**Aim of the exercise:** Every entry is to be written out word for word.

##### Records shown #####

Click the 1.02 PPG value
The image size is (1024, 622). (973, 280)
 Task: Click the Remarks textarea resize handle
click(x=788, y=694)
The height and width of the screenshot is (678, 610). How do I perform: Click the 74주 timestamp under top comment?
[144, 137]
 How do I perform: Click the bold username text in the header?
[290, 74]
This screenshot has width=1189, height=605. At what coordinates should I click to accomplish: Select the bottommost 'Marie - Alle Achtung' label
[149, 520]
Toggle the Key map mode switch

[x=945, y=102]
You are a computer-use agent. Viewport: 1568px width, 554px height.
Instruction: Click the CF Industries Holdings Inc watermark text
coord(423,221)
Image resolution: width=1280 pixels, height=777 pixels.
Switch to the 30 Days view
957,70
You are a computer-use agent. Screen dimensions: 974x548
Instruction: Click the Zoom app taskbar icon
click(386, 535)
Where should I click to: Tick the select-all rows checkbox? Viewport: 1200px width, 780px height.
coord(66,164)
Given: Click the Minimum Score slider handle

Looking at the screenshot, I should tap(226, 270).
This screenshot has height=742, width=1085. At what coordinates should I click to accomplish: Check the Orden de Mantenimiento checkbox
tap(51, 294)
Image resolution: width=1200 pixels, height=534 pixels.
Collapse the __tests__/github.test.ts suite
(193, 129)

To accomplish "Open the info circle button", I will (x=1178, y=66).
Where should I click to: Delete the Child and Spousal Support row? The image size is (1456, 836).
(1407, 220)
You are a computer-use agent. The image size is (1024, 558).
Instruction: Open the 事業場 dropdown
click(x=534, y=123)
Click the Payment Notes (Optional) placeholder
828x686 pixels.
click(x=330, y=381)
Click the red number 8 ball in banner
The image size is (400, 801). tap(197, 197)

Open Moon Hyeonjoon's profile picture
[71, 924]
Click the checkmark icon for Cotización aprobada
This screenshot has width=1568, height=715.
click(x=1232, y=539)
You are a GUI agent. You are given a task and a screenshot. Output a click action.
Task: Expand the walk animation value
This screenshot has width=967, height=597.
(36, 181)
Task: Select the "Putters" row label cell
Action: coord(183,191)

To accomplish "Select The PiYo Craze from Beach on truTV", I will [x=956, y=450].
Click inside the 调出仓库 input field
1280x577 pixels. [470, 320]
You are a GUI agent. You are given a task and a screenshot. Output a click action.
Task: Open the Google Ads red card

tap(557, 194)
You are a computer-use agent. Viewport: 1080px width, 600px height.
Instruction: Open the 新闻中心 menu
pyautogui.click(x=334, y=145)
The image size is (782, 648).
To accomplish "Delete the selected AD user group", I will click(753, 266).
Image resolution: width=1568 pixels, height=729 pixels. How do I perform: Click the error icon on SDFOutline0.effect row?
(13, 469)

#####

**Result of the exercise:**
Click the 1.02 PPG value
The image size is (1024, 622). (973, 280)
 Task: Click the Remarks textarea resize handle
click(x=788, y=694)
The height and width of the screenshot is (678, 610). How do I perform: Click the 74주 timestamp under top comment?
[144, 137]
 How do I perform: Click the bold username text in the header?
[290, 74]
This screenshot has width=1189, height=605. At what coordinates should I click to accomplish: Select the bottommost 'Marie - Alle Achtung' label
[149, 520]
Toggle the Key map mode switch

[x=945, y=102]
You are a computer-use agent. Viewport: 1568px width, 554px height.
Instruction: Click the CF Industries Holdings Inc watermark text
coord(423,221)
Image resolution: width=1280 pixels, height=777 pixels.
Switch to the 30 Days view
957,70
You are a computer-use agent. Screen dimensions: 974x548
Instruction: Click the Zoom app taskbar icon
click(386, 535)
Where should I click to: Tick the select-all rows checkbox? Viewport: 1200px width, 780px height.
coord(66,164)
Given: Click the Minimum Score slider handle

Looking at the screenshot, I should tap(226, 270).
This screenshot has height=742, width=1085. At what coordinates should I click to accomplish: Check the Orden de Mantenimiento checkbox
tap(51, 294)
Image resolution: width=1200 pixels, height=534 pixels.
Collapse the __tests__/github.test.ts suite
(193, 129)

To accomplish "Open the info circle button", I will (x=1178, y=66).
Where should I click to: Delete the Child and Spousal Support row? The image size is (1456, 836).
(1407, 220)
You are a computer-use agent. The image size is (1024, 558).
Instruction: Open the 事業場 dropdown
click(x=534, y=123)
Click the Payment Notes (Optional) placeholder
828x686 pixels.
click(x=330, y=381)
Click the red number 8 ball in banner
The image size is (400, 801). tap(197, 197)

Open Moon Hyeonjoon's profile picture
[71, 924]
Click the checkmark icon for Cotización aprobada
This screenshot has width=1568, height=715.
click(x=1232, y=539)
You are a GUI agent. You are given a task and a screenshot. Output a click action.
Task: Expand the walk animation value
This screenshot has width=967, height=597.
(36, 181)
Task: Select the "Putters" row label cell
Action: coord(183,191)

To accomplish "Select The PiYo Craze from Beach on truTV", I will [x=956, y=450].
Click inside the 调出仓库 input field
1280x577 pixels. [470, 320]
You are a GUI agent. You are given a task and a screenshot. Output a click action.
Task: Open the Google Ads red card

tap(557, 194)
You are a computer-use agent. Viewport: 1080px width, 600px height.
Instruction: Open the 新闻中心 menu
pyautogui.click(x=334, y=145)
The image size is (782, 648).
To accomplish "Delete the selected AD user group", I will click(753, 266).
Image resolution: width=1568 pixels, height=729 pixels. How do I perform: Click the error icon on SDFOutline0.effect row?
(13, 469)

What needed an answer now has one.